The private aviation charter and aircraft ownership services company has remained on course for a run rate of close to $1 billion, Dichter told an audience at the Corporate Jet Investor Miami 2021 conference on Tuesday. He added that its investors “want a much bigger business in the future. They’re willing to allow us to grow.”


Dichter acknowledged that some companies have to pursue short-term profitability, but “if we have an opportunity to become 10 or 20 or 50 times bigger than we are today in the future, that's really what our investors are looking for and that's the investor we're looking for. And that's the game that I want to play.”


He added that his ultimate hope is to “build a great big platform, democratize the [business aviation] space even further.”


Dichter likened his business to Amazon, comparing the company’s foundational aircraft type, the King Air, to the “books” with which Amazon began. “I think that investors, in our case, bought into…an Amazon-like story,” he said, noting that Wheels Up began with a single aircraft type and expanded into others and new businesses. The company then expanded its reach through acquisitions, including Mountain Aviation, Gama Aviation Signature, Delta Private Jets, and TMC Jets.


Building on that, Dichter said, Wheels Up wants to expand its reach to become a third-party portal as Amazon has. To do so, Wheels Up needs the right technology, he said, noting that the industry largely runs on 1980s and 1990s technology while Uber is only 12 years old and Airbnb is 13 years old. Both can match pricing to demand.
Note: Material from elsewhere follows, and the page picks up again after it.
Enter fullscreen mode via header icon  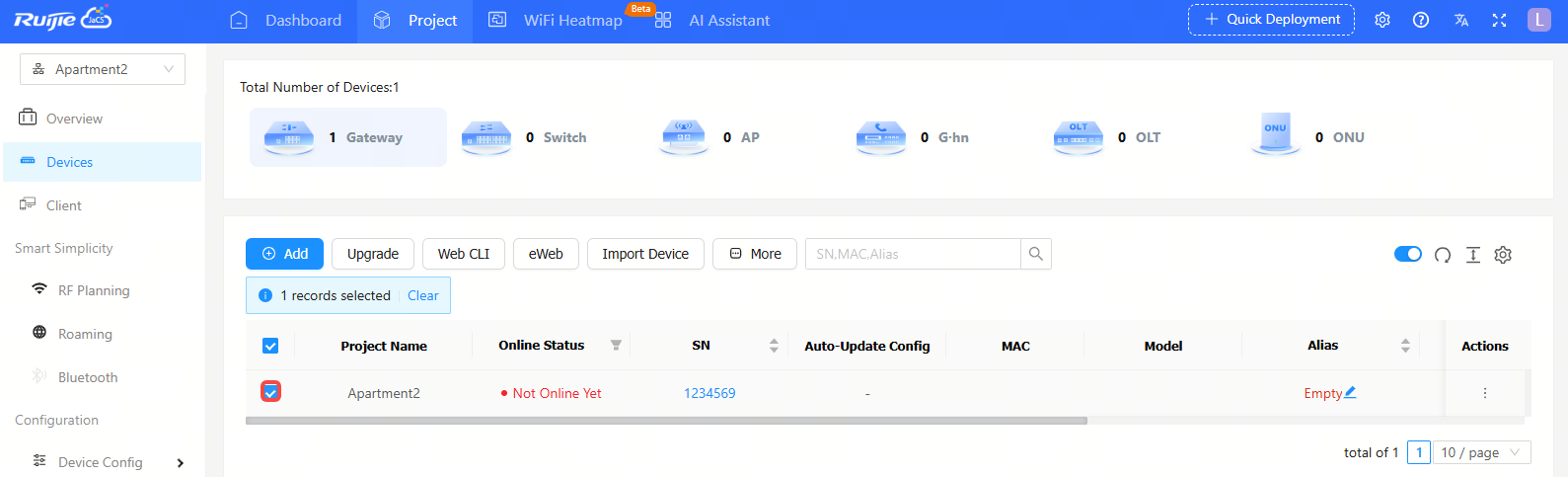click(1499, 20)
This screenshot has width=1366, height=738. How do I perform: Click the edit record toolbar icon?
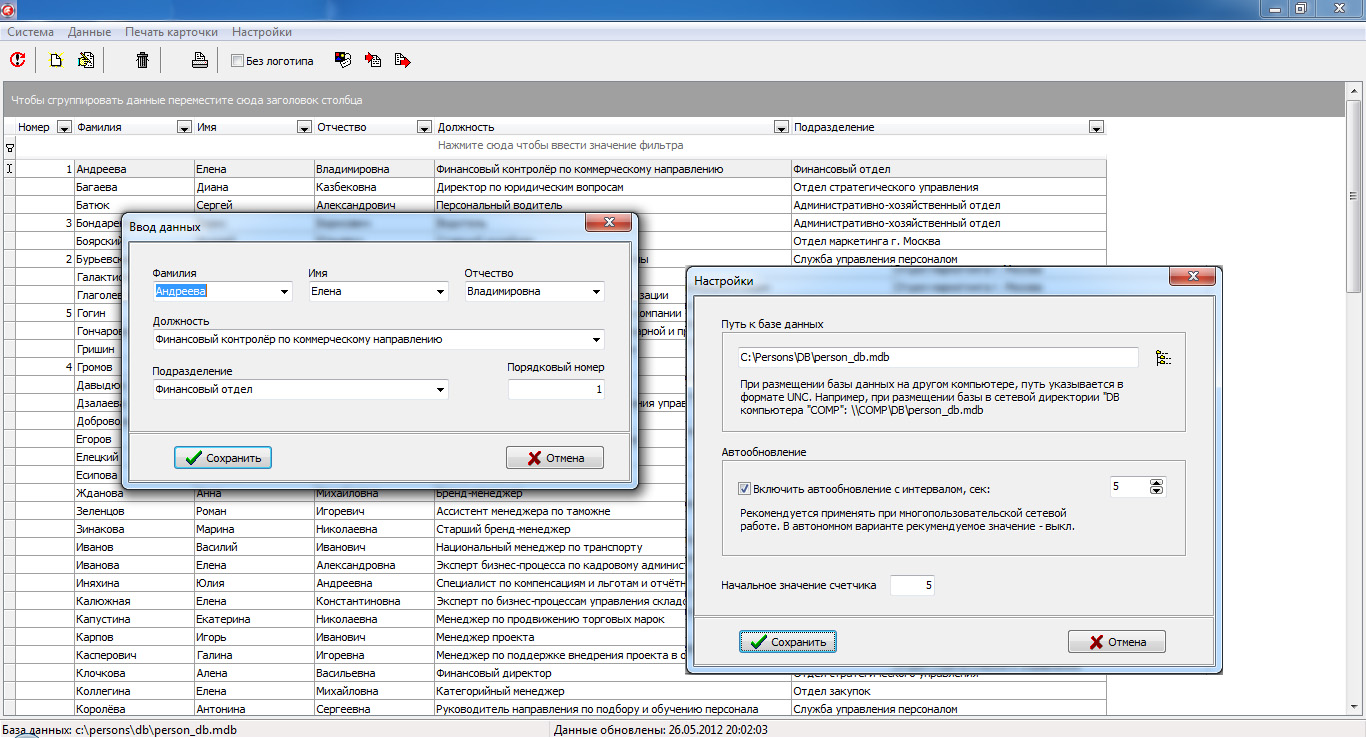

But in business aviation, “there is no technology that can advance the mom-and-pop operator. There is no Open Table in our space,” Dichter said. “Our technologists tell me, ‘Wow, this is such an incredible white space.’”


He added that if technology would be developed to support the industry and make it more efficient, “then there's an unbelievable opportunity, not just for Wheels Up, but really for the whole space.”


Dichter further said that recruitment is another factor in running an Amazon-like business. ‘We're now recruiting against the Microsofts, the Amazons, [and] the Airbnbs,” he said. Wheels Up brought former Amazon executive and Airbnb and Groupon chief marketing officer Vinayak Hegde on board and then last month named him president. Hegde last month outlined a vision to build a more customer-facing technology, such as what Amazon has.